§ **Task statement**:
Write out each line from the data below that includes the word "DELUXE".

§ **Records supplied**:
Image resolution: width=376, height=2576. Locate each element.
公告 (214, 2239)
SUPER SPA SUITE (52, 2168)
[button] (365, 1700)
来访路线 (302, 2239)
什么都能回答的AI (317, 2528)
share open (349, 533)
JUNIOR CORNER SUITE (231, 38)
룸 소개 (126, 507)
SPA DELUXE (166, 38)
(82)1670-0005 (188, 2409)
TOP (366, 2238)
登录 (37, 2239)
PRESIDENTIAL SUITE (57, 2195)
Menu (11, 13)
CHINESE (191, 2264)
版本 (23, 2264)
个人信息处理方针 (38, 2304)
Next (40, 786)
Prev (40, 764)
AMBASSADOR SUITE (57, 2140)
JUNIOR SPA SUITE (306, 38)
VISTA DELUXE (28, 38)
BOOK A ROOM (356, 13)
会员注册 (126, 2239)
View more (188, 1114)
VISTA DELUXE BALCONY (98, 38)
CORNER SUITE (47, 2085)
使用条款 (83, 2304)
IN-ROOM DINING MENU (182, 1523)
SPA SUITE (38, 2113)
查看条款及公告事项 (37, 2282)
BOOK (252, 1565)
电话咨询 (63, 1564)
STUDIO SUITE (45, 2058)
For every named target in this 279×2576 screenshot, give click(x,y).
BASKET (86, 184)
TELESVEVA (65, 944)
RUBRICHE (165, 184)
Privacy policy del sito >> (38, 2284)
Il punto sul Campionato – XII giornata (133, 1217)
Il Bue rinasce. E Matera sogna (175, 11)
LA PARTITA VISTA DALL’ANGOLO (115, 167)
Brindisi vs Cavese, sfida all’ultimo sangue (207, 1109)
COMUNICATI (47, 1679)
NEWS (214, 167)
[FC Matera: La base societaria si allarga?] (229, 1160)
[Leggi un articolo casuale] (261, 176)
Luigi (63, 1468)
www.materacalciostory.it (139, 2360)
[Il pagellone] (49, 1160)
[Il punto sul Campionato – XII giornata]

§ **Written response**:
SPA DELUXE (166, 38)
VISTA DELUXE (28, 38)
VISTA DELUXE BALCONY (98, 38)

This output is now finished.